The McEwen’s, on their Diggin’ Livin’ Farm and Apiaries, have 2 decades of organic hive (and farm) management. As suburban transplants from the Midwest, they profess to “learning the hard way.” They make it clear their journey key has been to benefit and learn from mistakes. They call their 24 year beekeeping journey a “process of failure and adaptation”. Their Raising Resilient Bees book is a practical manual filled with trials and tribulations as they struggled to improve beekeeping success.
They use the term resilient throughout the book. What does it mean? In the books conclusion, the McEwen’s define resilience as “more than perseverance…it is perseverance in accord with natural truths, resulting in a strength supported by that natural foundation and [supported by] pillars of effort, courage and intentions.” They state success was finding new solutions to old problems.
What is Resilient beekeeping. Summarizing on Page 31 they state: “Every agricultural endeavor requires failure and experimentation …. learn from this recounting of our successes and failures to expedite your journey toward new levels of stability and productivity.
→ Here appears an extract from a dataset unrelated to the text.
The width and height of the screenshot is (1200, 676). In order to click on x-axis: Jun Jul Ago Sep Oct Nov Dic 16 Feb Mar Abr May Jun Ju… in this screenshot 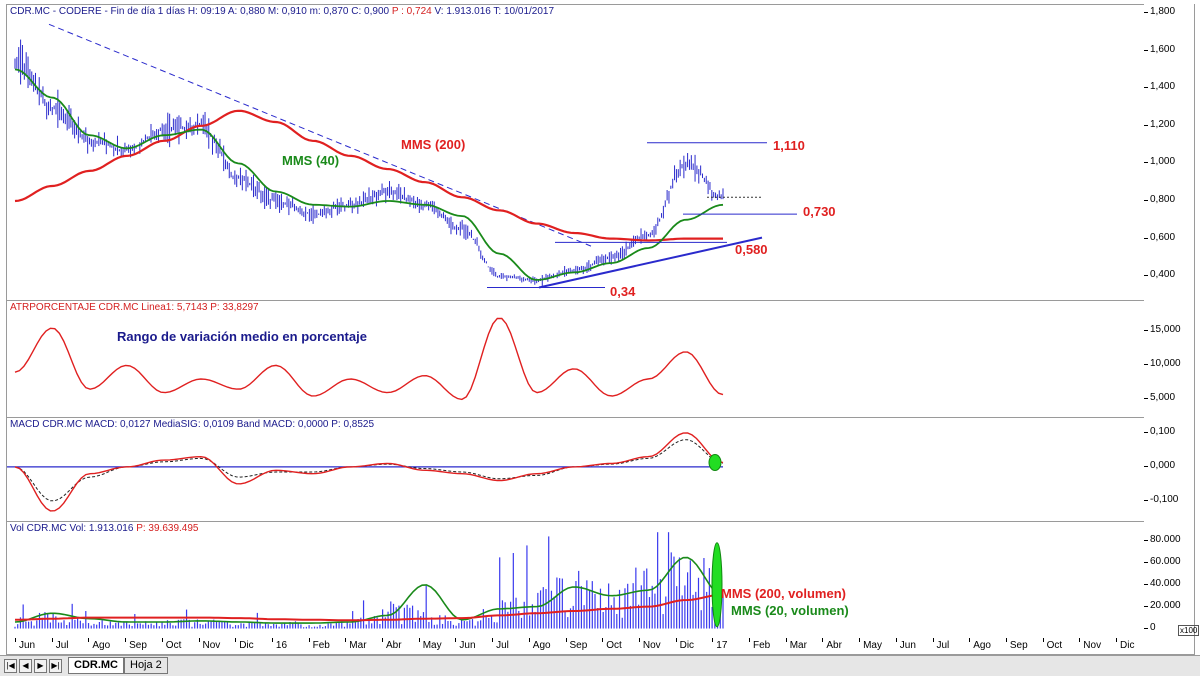, I will do `click(587, 646)`.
Management tools and practices we advocate are in line with organic and biodynamic tenants….[that] will contribute to the health of land, the revitalization or improvement of which is ultimately required for truly resilient and productive apiaries……Even in the midst of pressure from varroa mites and environmental upheaval, a land-based matrix of regenerative farms intermeshed with functioning natural systems will maintain the requisite resilience to support natural life forms.”
Eric and Joy McEwen were trained in organic farming and permaculture at OSU. They lived in Benton Co. and one day were presented a bee hive by Dr Debbie Delaney, then an Oregon State University graduate student (Dr Delaney is my replacement at University of Delaware).. They took Mike Burgett’s OSU beekeeping course and bought their initial beekeeping equipment from GloryBee. When they moved to their present farm, they jumped right in with nucs from commercial beekeepers Kenny and Heike Williams. The first season yielded some honey to harvest but also produced a heavy loss the first winter due to varroa mites. That winter was followed by others of continued losses as they tried various means of sustainably controlling varroa.
This book will be a good addition for your beekeeping library, especially useful if you ever consider ‘upping your game’, whether to small scale commercial or for improvement of your stock/beekeeping return.. It will also be instructive if you are seeking to make your property bee compatible. As small scale commercials they have sought to integrate their bees into their farm management. One serves the other. Bees provide essential service to their environment and the environmental improvement feeds the bees.. They have made value-added farm goods as wholesalers, retailers and farmers’ market vendors. Their discussion of how they have approached development of several hive products is a joy to follow. It includes delightful expressions of great respect for the bees and their bounty.
Raising resilient Bees is not solely about keeping bees, although that is the major focus. It is also how we can compatibly work with and benefit both our and our bees environment. I recommend it as a useful addition to your bee bookshelf.